The Irish Times view on Green Party in government: Self-inflicted damage

If party is to avoid coalition previous fate, it needs to show unity and spend more time talking about its accomplishments

The support given to Lord Mayor of Dublin Hazel Chu by party deputy leader Catherine Martin has elevated the row into a threat to Eamon Ryan’s leadership of the Green Party. File photograph: Eric Luke
The support given to Lord Mayor of Dublin Hazel Chu by party deputy leader Catherine Martin has elevated the row into a threat to Eamon Ryan’s leadership of the Green Party. File photograph: Eric Luke

The Green Party started last week on a high with the publication of the Climate Action Bill, its most notable achievement since entering Government. But its senior members then managed to overshadow their own good work with an internal squabble that could do serious damage to the party's credibility. Leader Eamon Ryan had some grounds for boasting on Tuesday that the Climate Action Bill, with its legally binding carbon emissions targets, was the most ambitious of its kind in the world. However, he got a rude reality check when a number of his colleagues defied him on the issue of tactics for a forthcoming Seanad byelection.
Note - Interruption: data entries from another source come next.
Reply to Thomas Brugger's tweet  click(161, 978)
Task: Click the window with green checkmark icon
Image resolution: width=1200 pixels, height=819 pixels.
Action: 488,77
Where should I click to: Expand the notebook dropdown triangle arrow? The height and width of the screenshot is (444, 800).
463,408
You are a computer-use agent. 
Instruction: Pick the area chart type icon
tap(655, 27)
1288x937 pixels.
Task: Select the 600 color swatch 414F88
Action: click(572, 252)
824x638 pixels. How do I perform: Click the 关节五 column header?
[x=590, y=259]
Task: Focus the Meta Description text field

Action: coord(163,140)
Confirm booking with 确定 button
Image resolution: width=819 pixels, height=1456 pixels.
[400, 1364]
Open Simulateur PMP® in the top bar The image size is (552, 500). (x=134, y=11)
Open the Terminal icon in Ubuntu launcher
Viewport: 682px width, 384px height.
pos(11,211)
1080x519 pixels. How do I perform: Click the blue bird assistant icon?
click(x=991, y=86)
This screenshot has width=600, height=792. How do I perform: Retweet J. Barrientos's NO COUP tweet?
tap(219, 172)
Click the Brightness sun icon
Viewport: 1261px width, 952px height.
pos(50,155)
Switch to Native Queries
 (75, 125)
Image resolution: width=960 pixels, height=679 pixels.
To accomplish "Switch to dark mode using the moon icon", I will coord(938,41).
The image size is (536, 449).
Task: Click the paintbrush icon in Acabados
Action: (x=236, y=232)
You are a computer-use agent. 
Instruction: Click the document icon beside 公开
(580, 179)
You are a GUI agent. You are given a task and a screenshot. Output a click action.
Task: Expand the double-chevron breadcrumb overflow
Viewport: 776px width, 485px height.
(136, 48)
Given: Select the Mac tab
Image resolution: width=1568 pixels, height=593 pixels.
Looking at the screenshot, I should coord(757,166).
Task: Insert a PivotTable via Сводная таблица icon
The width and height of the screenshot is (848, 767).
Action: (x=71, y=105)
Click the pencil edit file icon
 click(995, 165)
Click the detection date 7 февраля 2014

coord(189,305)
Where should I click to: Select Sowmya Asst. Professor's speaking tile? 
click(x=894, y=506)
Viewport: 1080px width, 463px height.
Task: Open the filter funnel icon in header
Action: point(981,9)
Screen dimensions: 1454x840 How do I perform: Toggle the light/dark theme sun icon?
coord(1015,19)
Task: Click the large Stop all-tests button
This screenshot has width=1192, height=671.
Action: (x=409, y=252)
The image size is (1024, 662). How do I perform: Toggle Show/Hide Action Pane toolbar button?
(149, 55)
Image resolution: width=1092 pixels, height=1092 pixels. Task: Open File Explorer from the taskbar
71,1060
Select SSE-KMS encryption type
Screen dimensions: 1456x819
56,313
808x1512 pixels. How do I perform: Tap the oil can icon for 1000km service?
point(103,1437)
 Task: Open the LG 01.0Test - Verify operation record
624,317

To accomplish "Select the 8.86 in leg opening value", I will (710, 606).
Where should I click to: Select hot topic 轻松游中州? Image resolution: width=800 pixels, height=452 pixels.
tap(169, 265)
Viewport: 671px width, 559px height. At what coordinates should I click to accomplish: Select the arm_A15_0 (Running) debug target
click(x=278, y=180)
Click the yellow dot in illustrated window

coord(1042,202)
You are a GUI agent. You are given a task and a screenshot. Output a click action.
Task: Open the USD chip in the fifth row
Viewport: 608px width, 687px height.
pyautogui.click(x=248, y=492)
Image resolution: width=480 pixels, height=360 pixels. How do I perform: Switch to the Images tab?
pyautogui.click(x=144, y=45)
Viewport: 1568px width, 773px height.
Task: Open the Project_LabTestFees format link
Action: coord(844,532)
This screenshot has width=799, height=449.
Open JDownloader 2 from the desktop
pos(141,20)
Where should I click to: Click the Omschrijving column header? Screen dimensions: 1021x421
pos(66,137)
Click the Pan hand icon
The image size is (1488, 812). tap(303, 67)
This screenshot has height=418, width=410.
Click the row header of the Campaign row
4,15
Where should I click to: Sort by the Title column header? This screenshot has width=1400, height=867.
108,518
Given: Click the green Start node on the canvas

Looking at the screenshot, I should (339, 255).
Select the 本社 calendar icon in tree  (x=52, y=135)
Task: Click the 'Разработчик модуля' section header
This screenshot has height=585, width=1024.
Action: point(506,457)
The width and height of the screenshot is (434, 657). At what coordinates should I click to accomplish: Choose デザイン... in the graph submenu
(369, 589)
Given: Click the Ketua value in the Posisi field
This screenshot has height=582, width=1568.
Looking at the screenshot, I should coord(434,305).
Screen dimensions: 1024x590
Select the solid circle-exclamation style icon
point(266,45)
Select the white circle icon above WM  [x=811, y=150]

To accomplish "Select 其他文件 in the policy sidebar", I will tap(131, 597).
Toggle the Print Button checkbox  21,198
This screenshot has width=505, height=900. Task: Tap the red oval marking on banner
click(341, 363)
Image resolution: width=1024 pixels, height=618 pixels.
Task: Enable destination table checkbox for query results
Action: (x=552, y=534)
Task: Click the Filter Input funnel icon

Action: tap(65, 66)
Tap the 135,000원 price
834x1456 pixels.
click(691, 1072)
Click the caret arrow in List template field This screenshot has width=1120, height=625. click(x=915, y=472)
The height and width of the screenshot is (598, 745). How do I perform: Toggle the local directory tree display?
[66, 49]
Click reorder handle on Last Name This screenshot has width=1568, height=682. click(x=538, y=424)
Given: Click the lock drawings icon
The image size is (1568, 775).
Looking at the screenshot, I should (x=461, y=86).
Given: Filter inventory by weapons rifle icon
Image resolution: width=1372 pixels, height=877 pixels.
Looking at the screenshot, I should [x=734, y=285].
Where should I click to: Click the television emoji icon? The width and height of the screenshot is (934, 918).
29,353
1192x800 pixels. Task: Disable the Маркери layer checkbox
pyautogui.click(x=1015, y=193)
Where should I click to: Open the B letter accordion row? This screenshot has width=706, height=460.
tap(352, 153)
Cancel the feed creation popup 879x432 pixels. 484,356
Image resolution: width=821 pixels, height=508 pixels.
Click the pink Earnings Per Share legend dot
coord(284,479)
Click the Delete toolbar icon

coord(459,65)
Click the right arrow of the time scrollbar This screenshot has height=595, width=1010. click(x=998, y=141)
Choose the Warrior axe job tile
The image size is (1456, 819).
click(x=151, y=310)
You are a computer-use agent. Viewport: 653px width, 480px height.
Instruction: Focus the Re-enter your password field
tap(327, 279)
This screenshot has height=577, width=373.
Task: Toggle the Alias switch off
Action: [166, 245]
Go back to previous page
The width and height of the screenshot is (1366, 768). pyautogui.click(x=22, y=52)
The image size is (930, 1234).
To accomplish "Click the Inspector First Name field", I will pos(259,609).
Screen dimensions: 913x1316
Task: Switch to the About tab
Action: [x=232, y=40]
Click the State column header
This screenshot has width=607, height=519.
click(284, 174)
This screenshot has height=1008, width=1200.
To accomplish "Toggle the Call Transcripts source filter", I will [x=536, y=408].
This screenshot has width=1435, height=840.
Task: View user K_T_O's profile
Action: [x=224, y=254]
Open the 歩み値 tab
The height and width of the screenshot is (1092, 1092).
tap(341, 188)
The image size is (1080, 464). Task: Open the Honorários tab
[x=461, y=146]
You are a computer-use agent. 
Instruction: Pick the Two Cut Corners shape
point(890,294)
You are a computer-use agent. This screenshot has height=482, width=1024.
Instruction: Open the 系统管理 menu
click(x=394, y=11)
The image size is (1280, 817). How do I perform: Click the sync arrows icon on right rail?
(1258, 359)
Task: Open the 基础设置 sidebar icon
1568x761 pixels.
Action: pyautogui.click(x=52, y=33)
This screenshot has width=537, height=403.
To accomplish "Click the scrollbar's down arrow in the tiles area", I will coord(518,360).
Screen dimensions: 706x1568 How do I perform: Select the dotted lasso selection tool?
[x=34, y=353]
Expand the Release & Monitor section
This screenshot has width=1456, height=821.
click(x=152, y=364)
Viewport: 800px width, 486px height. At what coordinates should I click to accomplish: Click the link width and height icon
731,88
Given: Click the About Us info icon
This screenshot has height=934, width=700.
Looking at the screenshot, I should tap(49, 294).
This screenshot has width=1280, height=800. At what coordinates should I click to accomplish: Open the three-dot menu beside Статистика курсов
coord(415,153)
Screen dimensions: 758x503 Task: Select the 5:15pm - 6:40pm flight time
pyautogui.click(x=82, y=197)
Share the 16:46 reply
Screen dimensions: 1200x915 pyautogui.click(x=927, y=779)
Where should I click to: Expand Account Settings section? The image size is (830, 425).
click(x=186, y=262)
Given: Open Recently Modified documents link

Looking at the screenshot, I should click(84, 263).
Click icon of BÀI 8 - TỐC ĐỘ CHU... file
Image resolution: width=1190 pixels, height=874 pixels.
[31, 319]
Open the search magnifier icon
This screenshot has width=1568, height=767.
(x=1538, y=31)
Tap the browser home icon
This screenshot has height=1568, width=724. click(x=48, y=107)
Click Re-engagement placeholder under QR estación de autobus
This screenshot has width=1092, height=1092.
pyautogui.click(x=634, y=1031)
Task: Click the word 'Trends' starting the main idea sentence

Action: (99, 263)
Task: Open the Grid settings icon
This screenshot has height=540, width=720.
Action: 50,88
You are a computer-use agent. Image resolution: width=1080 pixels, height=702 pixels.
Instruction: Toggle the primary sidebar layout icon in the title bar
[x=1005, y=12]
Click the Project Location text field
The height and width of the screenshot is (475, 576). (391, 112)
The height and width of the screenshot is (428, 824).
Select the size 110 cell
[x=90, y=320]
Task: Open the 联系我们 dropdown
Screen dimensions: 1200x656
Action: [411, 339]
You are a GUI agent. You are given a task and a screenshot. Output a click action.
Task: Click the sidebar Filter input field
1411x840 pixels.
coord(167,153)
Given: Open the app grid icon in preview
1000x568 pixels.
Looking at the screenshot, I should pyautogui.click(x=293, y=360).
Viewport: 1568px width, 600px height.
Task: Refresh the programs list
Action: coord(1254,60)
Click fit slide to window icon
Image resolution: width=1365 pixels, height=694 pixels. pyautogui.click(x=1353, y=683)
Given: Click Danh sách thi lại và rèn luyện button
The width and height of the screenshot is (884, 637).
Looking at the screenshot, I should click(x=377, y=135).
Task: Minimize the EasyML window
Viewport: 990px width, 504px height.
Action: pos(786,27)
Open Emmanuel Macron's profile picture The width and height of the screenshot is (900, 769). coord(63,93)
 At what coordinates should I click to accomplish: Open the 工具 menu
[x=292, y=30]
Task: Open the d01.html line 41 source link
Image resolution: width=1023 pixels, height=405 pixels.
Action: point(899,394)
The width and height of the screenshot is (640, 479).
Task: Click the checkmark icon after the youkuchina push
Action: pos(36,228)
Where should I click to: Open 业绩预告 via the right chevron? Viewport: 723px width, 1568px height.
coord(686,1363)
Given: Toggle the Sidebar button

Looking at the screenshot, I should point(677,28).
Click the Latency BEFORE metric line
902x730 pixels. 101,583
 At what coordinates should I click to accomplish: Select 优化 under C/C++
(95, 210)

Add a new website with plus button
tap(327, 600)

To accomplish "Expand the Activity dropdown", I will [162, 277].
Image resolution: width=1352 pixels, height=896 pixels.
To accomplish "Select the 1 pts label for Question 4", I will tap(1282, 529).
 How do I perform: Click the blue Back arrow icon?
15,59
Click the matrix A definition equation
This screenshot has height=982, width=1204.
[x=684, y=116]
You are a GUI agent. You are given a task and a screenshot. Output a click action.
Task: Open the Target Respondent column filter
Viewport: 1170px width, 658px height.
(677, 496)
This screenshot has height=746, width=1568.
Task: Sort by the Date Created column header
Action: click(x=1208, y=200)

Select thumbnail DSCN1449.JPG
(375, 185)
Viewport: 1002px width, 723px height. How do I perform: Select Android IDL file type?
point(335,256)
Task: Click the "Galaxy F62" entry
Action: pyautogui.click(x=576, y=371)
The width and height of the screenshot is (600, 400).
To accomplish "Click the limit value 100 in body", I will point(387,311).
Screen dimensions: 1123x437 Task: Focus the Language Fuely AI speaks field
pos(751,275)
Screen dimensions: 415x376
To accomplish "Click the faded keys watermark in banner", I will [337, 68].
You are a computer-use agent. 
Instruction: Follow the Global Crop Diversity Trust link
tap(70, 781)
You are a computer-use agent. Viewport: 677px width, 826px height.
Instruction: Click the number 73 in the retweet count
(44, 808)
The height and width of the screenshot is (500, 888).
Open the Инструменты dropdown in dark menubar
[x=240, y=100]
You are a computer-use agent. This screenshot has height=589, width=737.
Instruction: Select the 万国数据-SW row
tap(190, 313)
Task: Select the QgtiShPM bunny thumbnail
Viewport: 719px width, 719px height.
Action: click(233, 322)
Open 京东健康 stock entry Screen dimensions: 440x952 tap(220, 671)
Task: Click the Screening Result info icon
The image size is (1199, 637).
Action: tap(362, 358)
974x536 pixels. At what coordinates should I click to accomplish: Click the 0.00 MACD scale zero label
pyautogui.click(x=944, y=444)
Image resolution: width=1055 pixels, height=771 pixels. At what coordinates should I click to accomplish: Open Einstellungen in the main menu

The climate Bill is a vindication of the party's decision to go into government as there is no doubt the legislation would not have been nearly as far-reaching if they were not part of the Coalition. It is no secret that the Greens had to work hard to convince Fine Gael and Fianna Fáil to accept some of the Bill's more robust provisions but that is only the first step in the process. On the Opposition side of the Dáil, Sinn Féin and the smaller left-wing parties have been adamantly opposed to carbon taxes. A significant increase in such taxes will have to be central to future budgets if there is to be any prospect of achieving the legal targets.

That is why it is so disappointing that the party has descended into petty internal squabbling that could threaten not only its future in government but the achievement of its objectives in the longer term. Whoever is in power in the decade ahead will face huge political difficulties in implementing some of the more challenging targets and without the Greens in office to insist on implementation they could easily fall by the wayside.

The most damaging aspect of the row which has erupted over the party's Dublin Lord Mayor Hazel Chu defying the leadership to contest a forthcoming Seanad byelection is that it appears not to be about any matter of policy or principle but rooted in internal political manoeuvring. The support given to Chu by party deputy leader Catherine Martin has elevated the row into a threat to Ryan's leadership.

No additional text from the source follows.